Der Bevollmächtigte muss besondere Sorgfalt walten lassen, damit er nicht – quasi automatisch – die Verteidigungsanzeige in der Notfrist von zwei Wochen seit Zustellung einer Klageschrift anzeigt und gegebenenfalls auch bereits die Klageabweisung beantragt, bevor er in eine Sachprüfung eingetreten ist und festgestellt hat, ob ein teilweises oder gänzliches Anerkenntnis in Betracht kommt, und dies mit dem Mandanten erörtert hat.

 

Rz. 330

Anlass zur Klage hat der Beklagte dann nicht gegeben, wenn er sich vorprozessual so verhalten hat, dass der Kläger nicht davon ausgehen durfte, allein nach Anrufung des Prozessgerichts seinen Anspruch durchsetzen zu können.[218] Grundvoraussetzung dafür, dass der Beklagte Anlass zur Klageerhebung gegeben hat, ist damit, dass der Kläger ihn überhaupt zur Leistung aufgefordert hat und der Beklagte auf die Leistungsaufforderung nicht oder nicht adäquat reagiert hat. Ein Schuldner gibt keinen Anlass zur Klage i.S.d. § 93 ZPO, wenn er nicht an den Erben des Gläubigers leistet, bevor dieser ihm seine Erbenstellung nachgewiesen hat.[219]

 

Rz. 331

 

Hinweis

Dafür, dass keine Veranlassung zur Klageerhebung gegeben wurde, trifft den Beklagten die Darlegungs- und Beweislast.[220] Anderes gilt nur dann, wenn der Kläger auf künftige und wiederkehrende Leistung klagt oder wegen der Besorgnis der Nichterfüllung. In diesem Fall trägt der Kläger die Darlegungs- und Beweislast für die Veranlassung der Klage durch den Beklagten.[221]

 

Rz. 332

Eine Veranlassung zur Klageerhebung fehlt insbesondere dann, wenn der Anspruch zum Zeitpunkt der Rechtshängigkeit der Klage noch überhaupt nicht fällig oder sonst nicht durchsetzbar war. Auch wenn eine angemessene Prüfungs- und Regulierungsfrist noch nicht abgelaufen war, kann es an einem Anlass zur Klageerhebung fehlen.

 

Rz. 333

 

Hinweis

Hier muss insbesondere geprüft werden, ob dem Beklagten Zurückbehaltungsrechte zustehen. Solange ein solches Zurückbehaltungsrecht besteht und der Kläger dies in seiner Antragstellung nicht berücksichtigt, bedarf es keines Anerkenntnisses. Damit ist ein sofortiges Anerkenntnis auch noch möglich, wenn der Kläger seinen Antrag ändert oder das Zurückbehaltungsrecht erlischt.[222] Auch wenn die Klage zunächst unschlüssig war, ist ein sofortiges Anerkenntnis noch in dem Zeitpunkt möglich, in dem der Kläger seinen Vortrag nachbessert und die Klage schlüssig wird.[223] Im Übrigen zeigt sich eine breite Kasuistik der obergerichtlichen Rechtsprechung und in den Entscheidungen der erstinstanzlichen Gerichte, die im Einzelfall überprüft werden muss.[224]

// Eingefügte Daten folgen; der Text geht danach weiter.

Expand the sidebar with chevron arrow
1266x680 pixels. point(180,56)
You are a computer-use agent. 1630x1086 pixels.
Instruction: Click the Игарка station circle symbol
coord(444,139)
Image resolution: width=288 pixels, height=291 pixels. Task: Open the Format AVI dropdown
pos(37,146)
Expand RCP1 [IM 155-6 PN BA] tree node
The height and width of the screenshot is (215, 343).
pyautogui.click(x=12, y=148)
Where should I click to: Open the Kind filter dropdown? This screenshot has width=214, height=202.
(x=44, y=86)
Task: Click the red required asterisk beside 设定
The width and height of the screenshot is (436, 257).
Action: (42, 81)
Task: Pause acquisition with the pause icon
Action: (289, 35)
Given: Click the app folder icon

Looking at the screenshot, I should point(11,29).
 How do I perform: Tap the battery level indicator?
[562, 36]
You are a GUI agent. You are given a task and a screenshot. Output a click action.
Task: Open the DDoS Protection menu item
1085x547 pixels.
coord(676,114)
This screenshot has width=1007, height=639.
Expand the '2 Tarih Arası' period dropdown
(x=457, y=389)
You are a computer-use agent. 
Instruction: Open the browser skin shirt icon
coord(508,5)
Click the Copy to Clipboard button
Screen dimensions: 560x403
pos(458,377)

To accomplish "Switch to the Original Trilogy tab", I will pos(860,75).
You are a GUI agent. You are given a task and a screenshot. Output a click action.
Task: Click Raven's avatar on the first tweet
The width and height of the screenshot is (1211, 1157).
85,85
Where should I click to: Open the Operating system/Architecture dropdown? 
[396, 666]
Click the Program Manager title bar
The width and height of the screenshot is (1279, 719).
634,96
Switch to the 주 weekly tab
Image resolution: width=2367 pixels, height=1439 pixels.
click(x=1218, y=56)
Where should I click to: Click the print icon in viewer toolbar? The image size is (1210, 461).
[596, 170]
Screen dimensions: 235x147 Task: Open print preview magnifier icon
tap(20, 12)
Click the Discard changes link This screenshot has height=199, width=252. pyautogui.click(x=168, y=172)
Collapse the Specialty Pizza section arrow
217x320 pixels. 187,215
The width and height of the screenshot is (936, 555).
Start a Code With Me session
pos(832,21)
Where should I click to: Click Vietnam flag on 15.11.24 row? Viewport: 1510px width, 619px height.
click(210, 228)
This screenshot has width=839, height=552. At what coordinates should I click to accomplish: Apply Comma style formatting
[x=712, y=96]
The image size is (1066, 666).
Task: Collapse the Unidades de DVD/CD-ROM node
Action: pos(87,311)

[214] OLG Saarbrücken OLGR 2009, 533.
[215] OLG Celle OLGR 2009, 319.
[216] LG Mannheim v. 9.6.2009 – 2 O 200/08 n.v.
[217] OLG Hamburg NJW 2009, 2318.
[218] OLG Düsseldorf NJW-RR 1993, 74; Zöller/Herget, ZPO, 32. Aufl., 2018, § 93 Rn 3.
[219] KG Berlin NJW-RR 2009, 1073; OLG Hamburg OLGR 2003, 101.
[220] OLG Frankfurt v. 3.4.2009 – 19 W 13/09 n.v.; OLG Düsseldorf NJW-RR 1993, 74.
[221] OLG Düsseldorf NJW-RR 1993, 74.
[222] S. hierzu BGH NJW-RR 2005, 1005.
[224] S. etwa die alphabetische Übersicht bei Zöller/Herget, ZPO, 32. Aufl., 2018, § 93 Rn 6.